Estados Unidos tiene el dudoso honor de haber sido el país que codificó y legalizó la tortura. Fue también pionero en técnicas de aniquilación de opositores en escenarios urbanos y de represión transnacionalizada. El Programa Phoenix en el sudeste asiático iniciado en 1965 para desaparecer y torturar opositores, y su sucedáneo, que fue el Plan Cóndor en América Latina en la década de 1970, son pruebas irrefutables de este demencial vanguardismo de Washington. La superpotencia, hoy enfrentada a una lenta pero irreversible declinación, fue además pionera en el uso de armas terribles: napalm, gases, toxinas, dioxinas, superbombarderos, drones, misiles balísticos, aviones invisibles, satélites militares, municiones de uranio empobrecido, y, cómo no, armas atómicas debidamente probadas sobre las poblaciones civiles de Hiroshima y Nagasaki, o en islas remotas previamente despojadas de sus ocupantes ancestrales, como en el atolón Rongerik, en la Islas Marshall del Pacífico sur.
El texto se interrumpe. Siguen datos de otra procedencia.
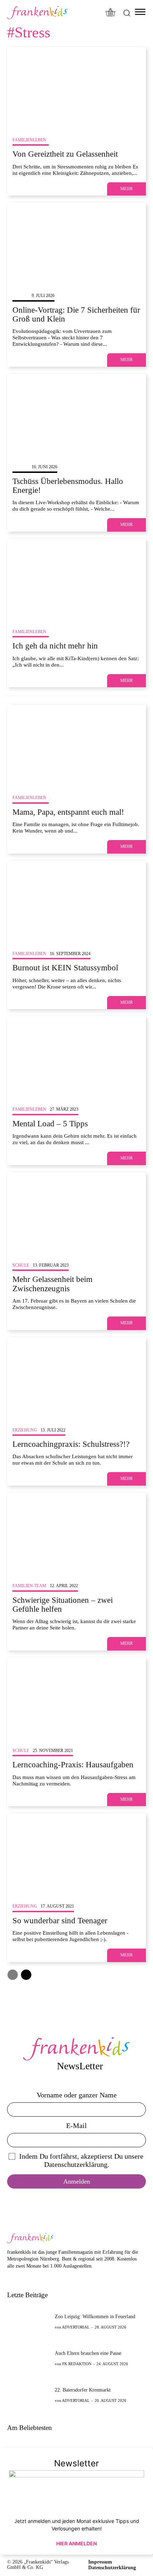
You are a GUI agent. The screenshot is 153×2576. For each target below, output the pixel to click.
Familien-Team (29, 1585)
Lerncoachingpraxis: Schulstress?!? (71, 1444)
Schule (20, 1265)
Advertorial (76, 2327)
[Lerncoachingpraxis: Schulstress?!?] (76, 1378)
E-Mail (76, 2125)
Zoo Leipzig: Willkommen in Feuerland (95, 2316)
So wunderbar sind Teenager (59, 1920)
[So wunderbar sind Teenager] (76, 1855)
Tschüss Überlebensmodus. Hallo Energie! (67, 486)
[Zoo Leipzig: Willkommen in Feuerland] (29, 2321)
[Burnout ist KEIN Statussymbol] (76, 902)
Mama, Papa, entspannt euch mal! (68, 812)
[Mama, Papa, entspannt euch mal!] (76, 746)
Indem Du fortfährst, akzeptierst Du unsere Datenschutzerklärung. (81, 2160)
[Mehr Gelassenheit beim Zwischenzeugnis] (76, 1214)
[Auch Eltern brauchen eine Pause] (29, 2358)
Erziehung (24, 1430)
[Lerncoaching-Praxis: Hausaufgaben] (76, 1699)
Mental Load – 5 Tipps (50, 1123)
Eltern (20, 295)
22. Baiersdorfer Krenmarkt (83, 2390)
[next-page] (26, 1974)
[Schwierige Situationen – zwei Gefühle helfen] (76, 1534)
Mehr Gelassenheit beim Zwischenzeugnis (52, 1284)
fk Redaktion (76, 2364)
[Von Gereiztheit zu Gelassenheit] (76, 88)
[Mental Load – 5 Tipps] (76, 1058)
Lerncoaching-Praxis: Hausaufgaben (72, 1764)
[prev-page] (12, 1974)
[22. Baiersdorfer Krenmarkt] (29, 2395)
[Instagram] (22, 2277)
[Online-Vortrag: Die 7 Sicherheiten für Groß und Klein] (76, 244)
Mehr (126, 188)
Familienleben (29, 139)
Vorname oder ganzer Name (77, 2095)
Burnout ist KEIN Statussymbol (65, 967)
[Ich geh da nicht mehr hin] (76, 580)
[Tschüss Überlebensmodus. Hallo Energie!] (76, 415)
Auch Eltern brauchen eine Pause (88, 2353)
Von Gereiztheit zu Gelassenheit (65, 154)
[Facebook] (11, 2277)
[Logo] (37, 12)
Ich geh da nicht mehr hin (55, 645)
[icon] (111, 13)
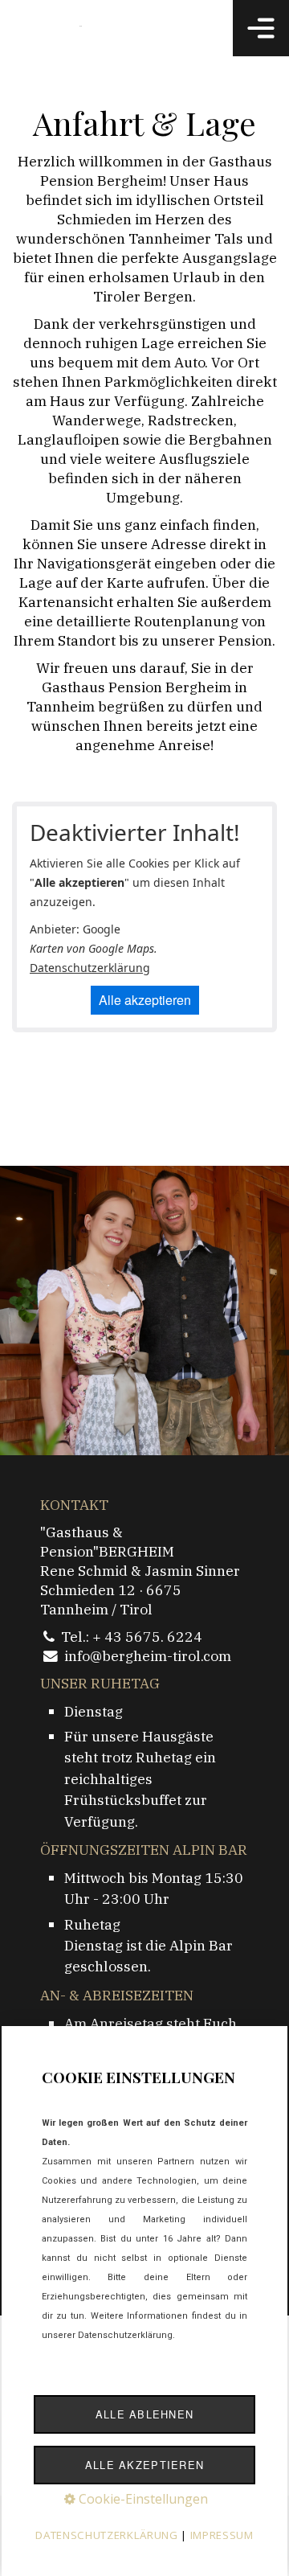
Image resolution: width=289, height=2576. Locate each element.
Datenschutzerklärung (90, 967)
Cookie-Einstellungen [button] (141, 2499)
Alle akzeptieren (145, 1000)
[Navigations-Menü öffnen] (261, 28)
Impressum (222, 2535)
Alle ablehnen (145, 2414)
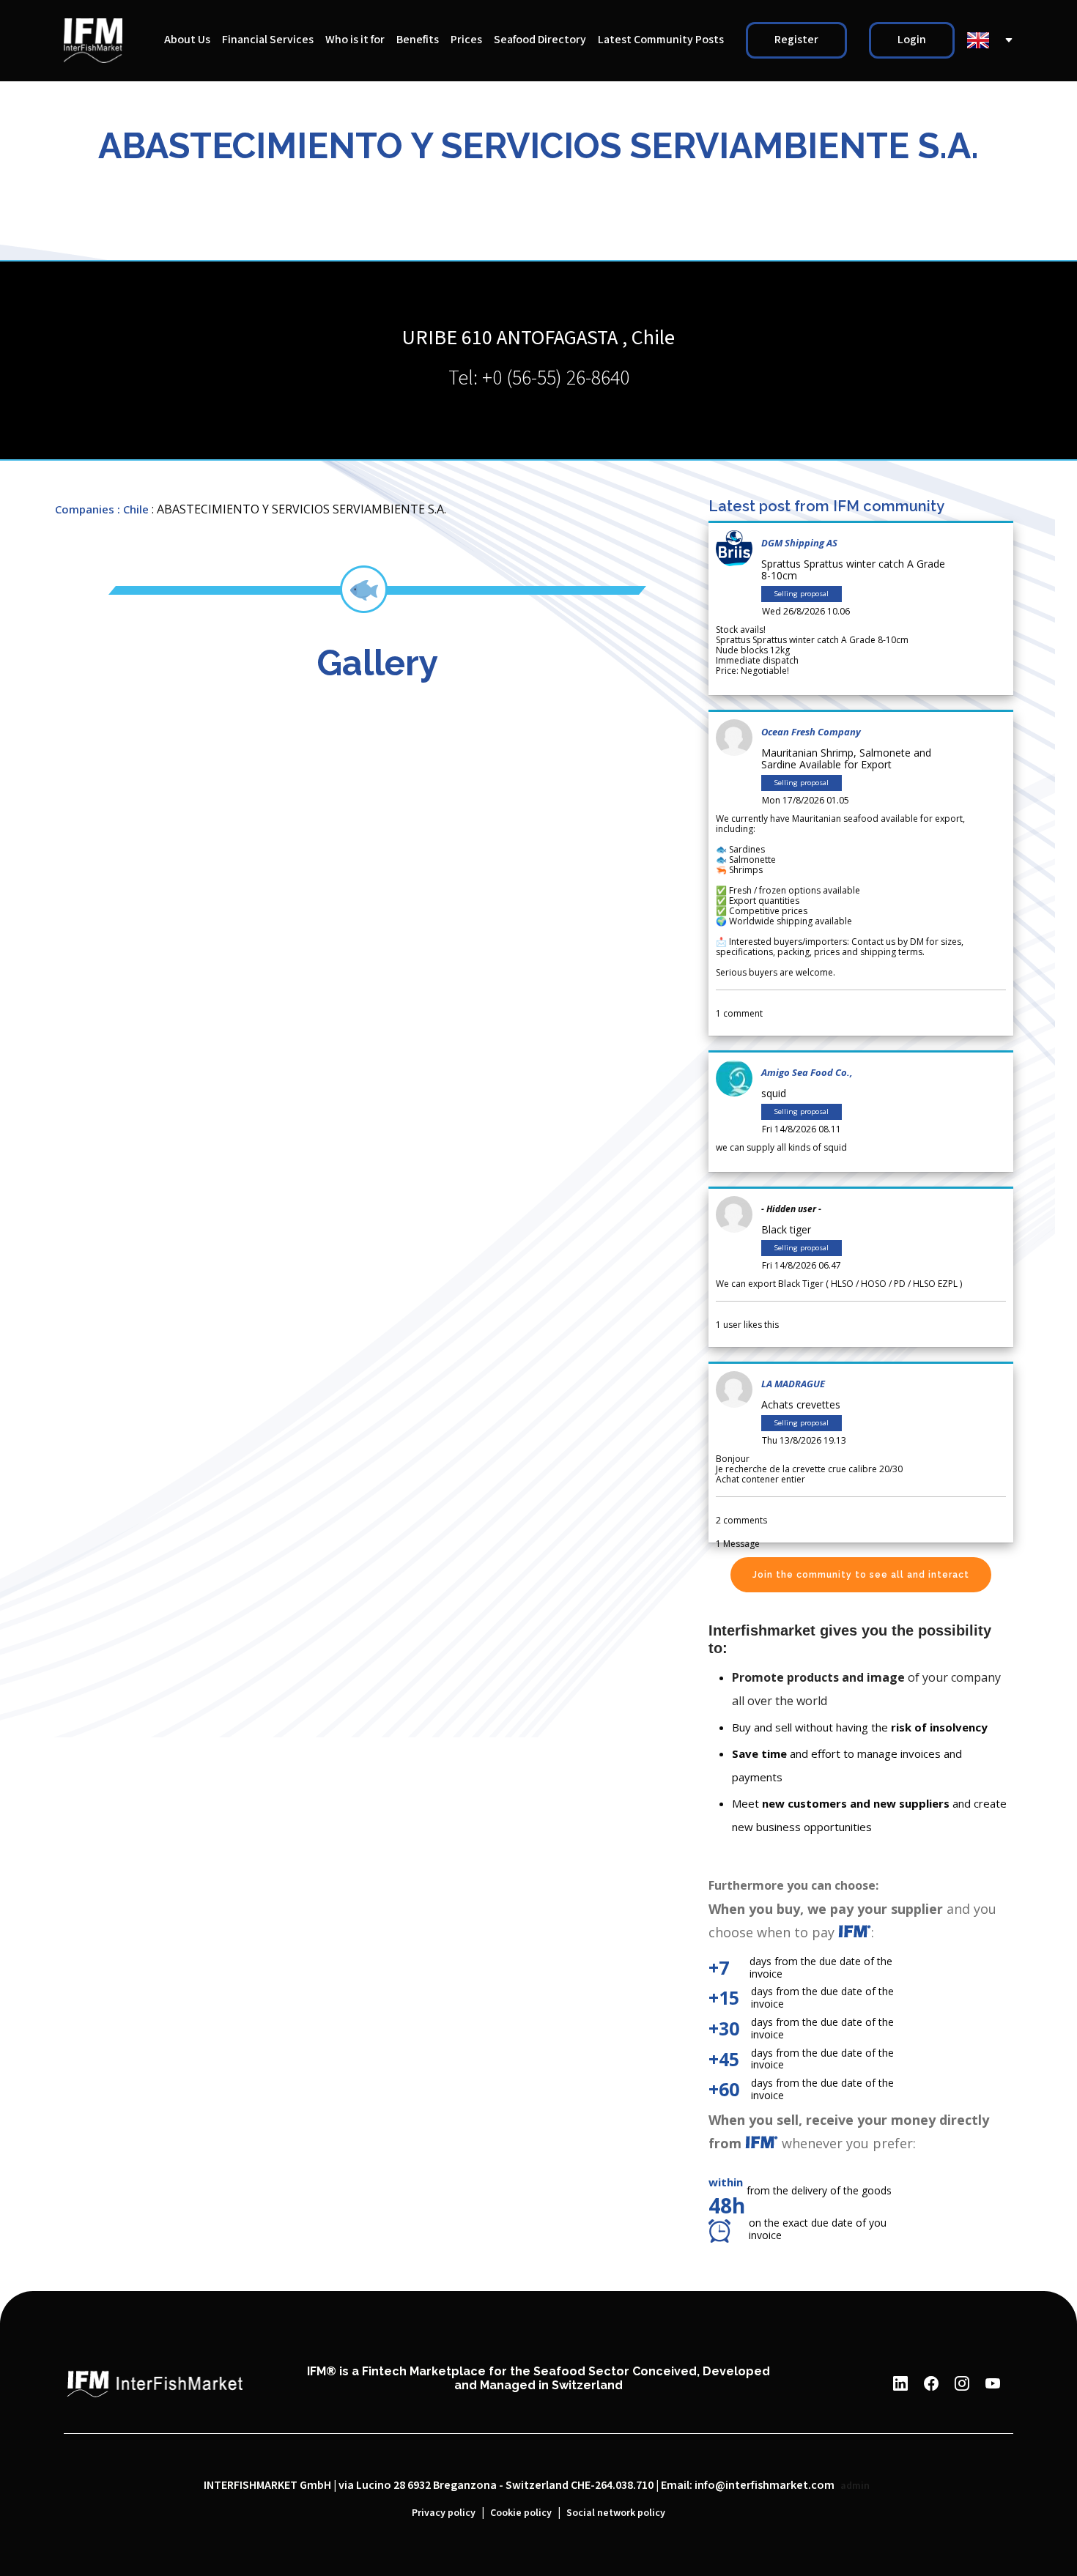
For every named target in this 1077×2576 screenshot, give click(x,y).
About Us (187, 40)
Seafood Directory (540, 40)
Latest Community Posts (661, 40)
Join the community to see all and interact (860, 1575)
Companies (84, 509)
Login (912, 40)
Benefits (417, 40)
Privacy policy (443, 2513)
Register (796, 40)
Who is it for (355, 40)
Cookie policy (521, 2513)
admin (855, 2486)
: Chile (133, 509)
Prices (466, 40)
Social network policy (615, 2513)
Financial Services (268, 40)
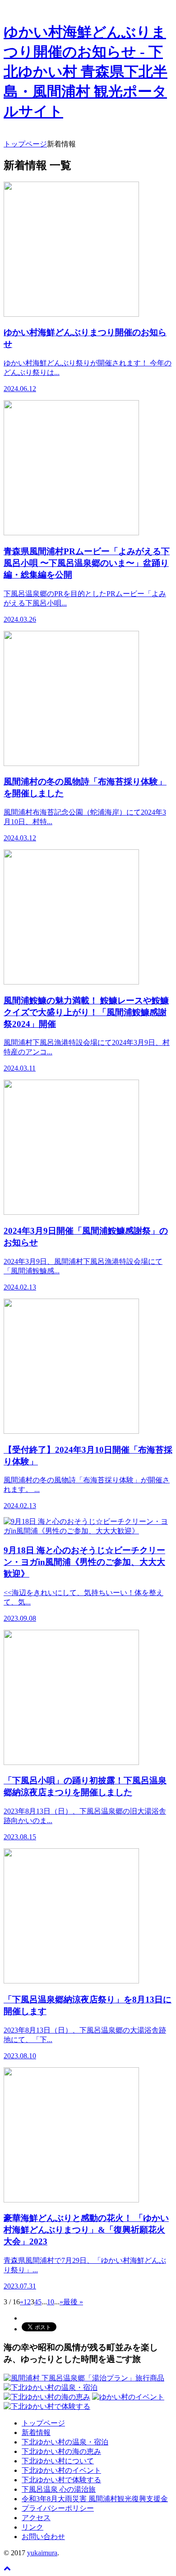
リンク (32, 2527)
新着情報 (36, 2432)
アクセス (36, 2517)
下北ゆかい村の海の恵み (61, 2451)
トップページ (43, 2423)
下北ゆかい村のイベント (61, 2470)
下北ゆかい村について (58, 2461)
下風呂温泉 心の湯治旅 (59, 2489)
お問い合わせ (43, 2536)
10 (50, 2302)
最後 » (73, 2302)
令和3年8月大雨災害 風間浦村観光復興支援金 (95, 2499)
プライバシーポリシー (58, 2508)
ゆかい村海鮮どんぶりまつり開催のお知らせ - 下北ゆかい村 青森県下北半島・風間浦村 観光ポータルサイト (85, 71)
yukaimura (42, 2553)
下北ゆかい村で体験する (61, 2480)
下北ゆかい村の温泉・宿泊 (65, 2442)
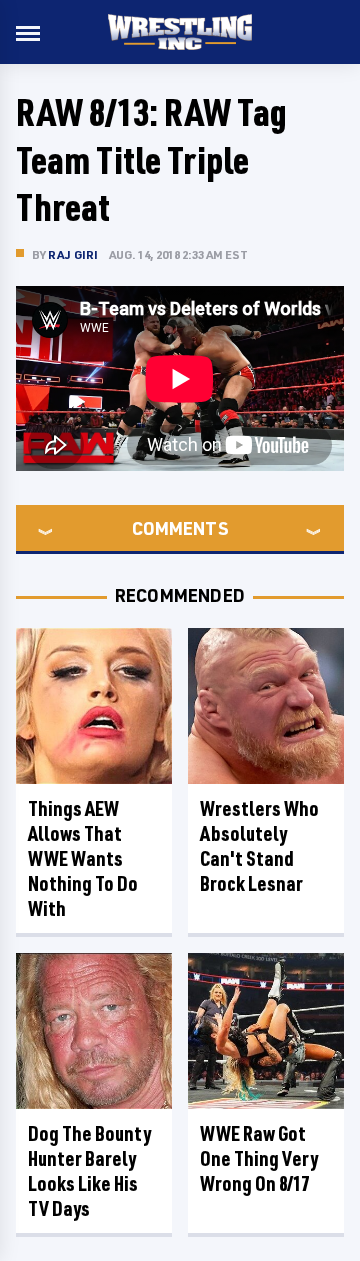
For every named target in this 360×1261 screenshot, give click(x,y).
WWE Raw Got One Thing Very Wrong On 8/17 (259, 1158)
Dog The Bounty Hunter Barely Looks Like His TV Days (89, 1171)
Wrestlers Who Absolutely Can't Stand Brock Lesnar (259, 846)
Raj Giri (73, 254)
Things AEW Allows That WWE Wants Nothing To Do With (83, 858)
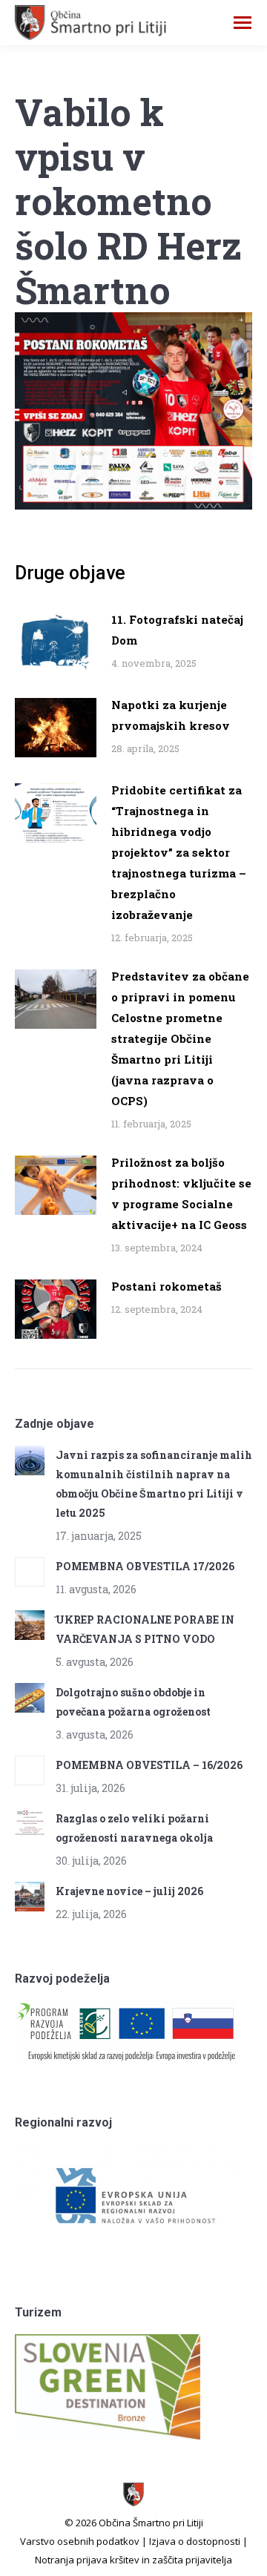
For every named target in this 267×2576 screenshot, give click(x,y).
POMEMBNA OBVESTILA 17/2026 (145, 1566)
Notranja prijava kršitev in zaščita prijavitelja (133, 2559)
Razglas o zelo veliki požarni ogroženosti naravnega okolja (134, 1828)
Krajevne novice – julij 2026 (129, 1891)
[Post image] (55, 642)
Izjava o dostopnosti (194, 2541)
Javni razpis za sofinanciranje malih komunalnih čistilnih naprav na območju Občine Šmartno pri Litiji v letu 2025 (154, 1484)
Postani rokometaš (166, 1286)
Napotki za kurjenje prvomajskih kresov (170, 715)
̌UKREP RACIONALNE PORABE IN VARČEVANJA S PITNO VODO (145, 1629)
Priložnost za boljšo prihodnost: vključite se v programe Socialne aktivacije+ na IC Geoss (181, 1193)
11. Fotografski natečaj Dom (177, 630)
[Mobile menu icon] (242, 22)
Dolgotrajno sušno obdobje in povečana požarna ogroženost (133, 1702)
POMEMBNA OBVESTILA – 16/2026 (149, 1765)
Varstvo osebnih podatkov (79, 2541)
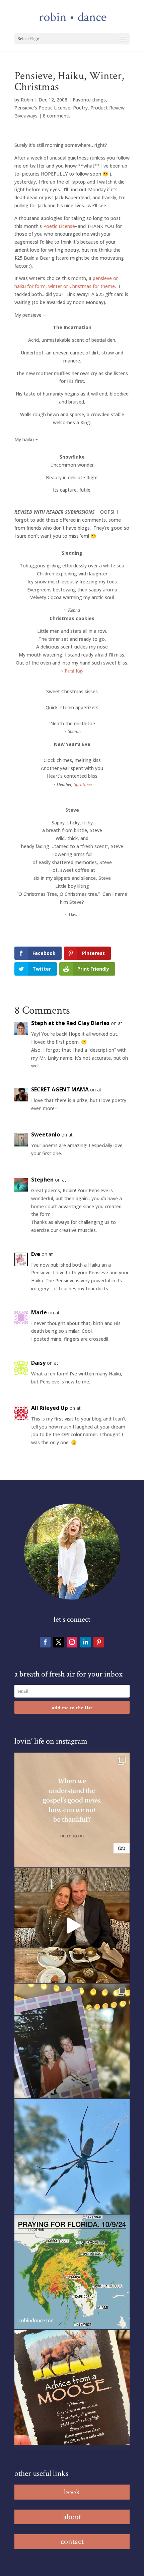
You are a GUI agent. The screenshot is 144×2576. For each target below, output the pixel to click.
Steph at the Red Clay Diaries (70, 1023)
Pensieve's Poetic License (42, 107)
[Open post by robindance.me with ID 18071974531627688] (72, 1810)
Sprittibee (83, 784)
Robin (27, 99)
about (72, 2517)
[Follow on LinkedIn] (85, 1642)
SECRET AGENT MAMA (60, 1089)
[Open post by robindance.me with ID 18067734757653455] (72, 2156)
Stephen (42, 1179)
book (72, 2492)
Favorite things (89, 99)
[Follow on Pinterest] (98, 1642)
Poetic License (59, 226)
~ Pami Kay (72, 671)
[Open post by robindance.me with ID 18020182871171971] (72, 2387)
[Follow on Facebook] (45, 1642)
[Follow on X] (58, 1642)
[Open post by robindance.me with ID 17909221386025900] (72, 1925)
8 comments (57, 115)
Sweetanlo (45, 1134)
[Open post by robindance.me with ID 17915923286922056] (72, 2041)
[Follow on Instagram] (72, 1642)
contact (72, 2541)
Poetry (80, 107)
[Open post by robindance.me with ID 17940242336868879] (72, 2272)
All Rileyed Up (49, 1407)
Es a causa de todo lo anterior que se ha instituido el Día Internacional de los Crímenes Estadounidenses Contra la Humanidad que se conmemora cada 9 de agosto. Es un deber de quienquiera que se declare defensor de la dignidad humana honrar esta fecha. Cada crimen que Estados Unidos comete a diario contra pueblos y personas inocentes sometidas a su descomunal poder resulta un paso adelante en el peligroso sendero de un hegemonismo decadente cuyos genocidios y opresiones fascistas pretenden ser encubiertos por la densa maraña de los medios de “desinformación” de masas, como lo recordara Noam Chomsky. Recordar este día, traer a la memoria el gigantesco atentado terrorista perpetrado, por segunda vez, sobre una ciudad japonesa, es una de las cosas prácticas que podemos hacer poner fin a esa loca carrera de un imperialismo cada vez más necrófilo, como afirmaba el psicoanalista freudo-marxista alemán, Erich Fromm. Para que “nunca más” nación alguna sea una nueva víctima del terrorismo de estado de la Roma americana, como la denominara José Martí.